### WORK TO COMPLETE
The reply to the records below should contain exactly the lines from the line with "1366x768 pixels. At" through the line with "Task: Switch to the Resources tab", and nothing besides.

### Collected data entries
· · · · · · ·

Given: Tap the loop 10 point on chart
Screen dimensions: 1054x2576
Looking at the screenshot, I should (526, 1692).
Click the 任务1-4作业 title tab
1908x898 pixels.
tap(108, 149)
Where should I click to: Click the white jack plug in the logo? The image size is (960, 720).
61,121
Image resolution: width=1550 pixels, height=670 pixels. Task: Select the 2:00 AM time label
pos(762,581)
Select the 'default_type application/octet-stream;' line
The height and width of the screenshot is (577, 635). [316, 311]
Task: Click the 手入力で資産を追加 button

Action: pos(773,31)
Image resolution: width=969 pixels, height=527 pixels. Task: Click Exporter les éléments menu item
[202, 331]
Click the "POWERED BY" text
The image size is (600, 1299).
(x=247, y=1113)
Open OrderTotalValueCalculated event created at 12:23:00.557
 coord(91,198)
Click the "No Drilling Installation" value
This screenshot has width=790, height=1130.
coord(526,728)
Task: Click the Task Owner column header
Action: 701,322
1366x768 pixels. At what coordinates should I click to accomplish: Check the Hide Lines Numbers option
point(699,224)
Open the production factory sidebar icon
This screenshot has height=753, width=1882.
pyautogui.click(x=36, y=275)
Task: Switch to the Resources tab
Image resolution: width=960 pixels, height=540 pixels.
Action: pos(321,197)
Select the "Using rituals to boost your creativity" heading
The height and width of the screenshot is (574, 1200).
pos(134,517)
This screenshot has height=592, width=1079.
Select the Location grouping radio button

· · · · · · ·

### SOLUTION TO THIS EXERCISE
1366x768 pixels. At what coordinates should I click to accomplish: Check the Hide Lines Numbers option
point(699,224)
Open the production factory sidebar icon
This screenshot has height=753, width=1882.
pyautogui.click(x=36, y=275)
Task: Switch to the Resources tab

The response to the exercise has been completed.